标准曲线的制备   精密吸取咖啡酸对照品溶液0.25ml、0.5ml、1.0ml、1.5ml、2.0ml、2.5ml、3.0ml和4.0ml,置25ml量瓶中,加无水乙醇至5ml,加0.3%十二烷基硫酸钠2.0ml及0.6%三氯化铁-0.9%铁氰化钾(1:0.9)混合溶液1.0ml,混匀,在暗处放置5min,加0.1mol/L盐酸溶液至刻度,在暗处放置20min,以相应试剂为空白,照紫外-可见分光光度法(附录ⅤA),在700nm波长测定吸光度,以吸光度为纵坐标,浓度为横坐标,绘制标准曲线。
测定法  精密称取本品粉末2.5g,置圆底烧瓶中,加70%乙醇50ml,加热回流提取2小时,滤过,用70%乙醇20ml分两次洗涤容器,洗液并入同一圆底烧瓶中,40℃减压回收溶剂至近干,加适量无水甲醇溶解,并转移至25ml量瓶中,用无水甲醇稀释至刻度。

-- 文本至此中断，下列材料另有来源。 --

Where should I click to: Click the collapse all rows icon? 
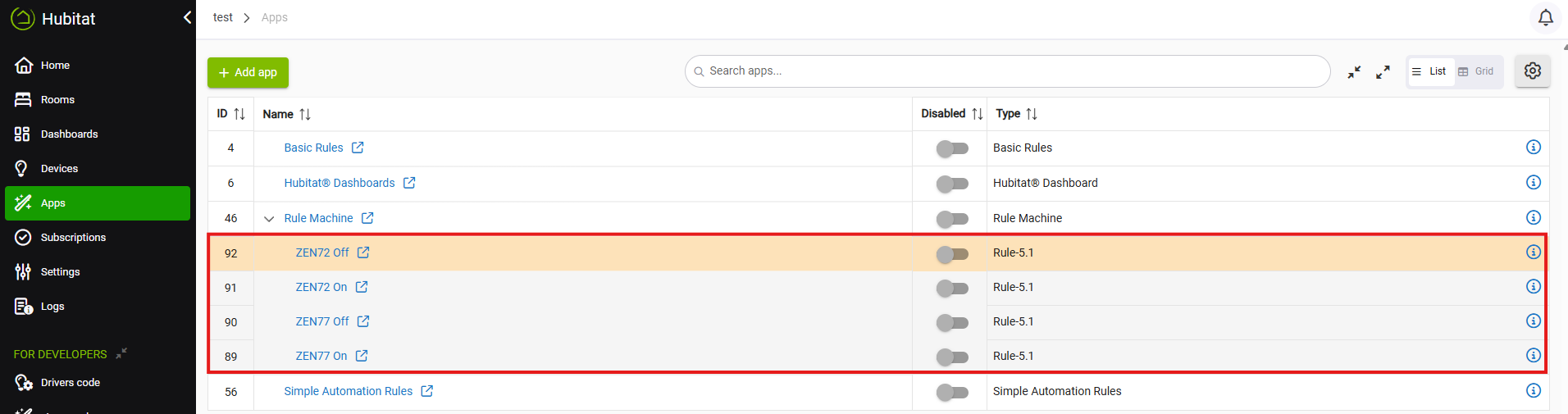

精密量取5.0ml置10ml量瓶中,加无水甲醇稀释至刻度,摇匀,避光备用。精密量取0.5ml,置25ml量瓶中,照标准曲线制备项下的方法,自“加无水乙醇至5ml”起,依法测定吸光度,从标准曲线上读出供试品溶液中含咖啡酸的量,计算,即得。
本品按干燥品计算,含总酚酸以咖啡酸(C9H8O4)计不得少于0.15%。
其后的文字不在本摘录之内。